Hirsi Ali’s father abandoned the family for 10 years before returning to arrange marriages for his daughters. “I had developed the most furious velociraptor scales,” Hirsi Ali said about that time. Before she was scheduled to marry, Hirsi Ali told her family she was visiting friends and boarded a train to the Netherlands, where she applied for asylum.

Since then, Hirsi Ali has completely renounced Islam, losing contact with her family in the process. She is now considered an influential atheist scholar. “You can’t walk out of one cage and into another,” Ayaan Hirsi Ali said with a shrug when Katty Kay asked her if she ever sought out a new faith after leaving Islam. Although the audience at the Van Wezel cheered heartily, Hirsi Ali’s views have a whole different meaning to Al Fatafta.
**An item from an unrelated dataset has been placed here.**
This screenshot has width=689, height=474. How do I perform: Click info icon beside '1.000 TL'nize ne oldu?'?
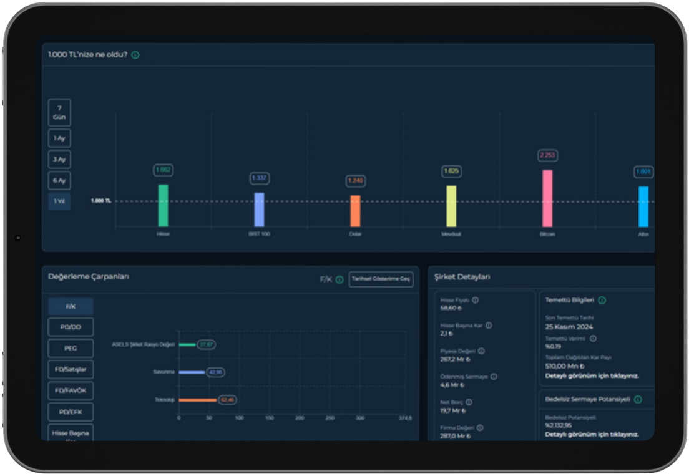click(x=135, y=55)
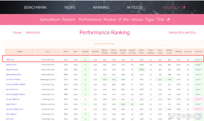Open Samsung Galaxy Note10+ details

[x=16, y=84]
“Many women have found their voices within an Islamic paradigm, many have succeeded in engaging their activism within the parameters of their culture, and to condemn women who choose to find their feminism within Islamic teachings, is no different than condemning someone for being an ‘infidel,’” Al Fatafta said. “Both stem from a system based on negating and marginalizing the other. To say that Islam is perfect is far from the truth, but to say that there is no feminist potential in Islam is to sentence many women who identify as Muslims to exile from the feminist movement.”

To end her lecture, Hirsi Ali said “I’m not afraid to say it. The Saudi regime is evil. The Iranian regime is evil. The Muslim Brotherhood is evil.”

“A reform movement, in my personal opinion, is indeed desperately needed in Islam, but thinking of Islam as the antithesis of modernity and secularism is the wrong way to go about it,” Al Fatafta said. “It forecloses possible alliances between feminism, secularism and Islam that hold within its formation much potential in bridging the divide and shaping a consensus between the East and the West.”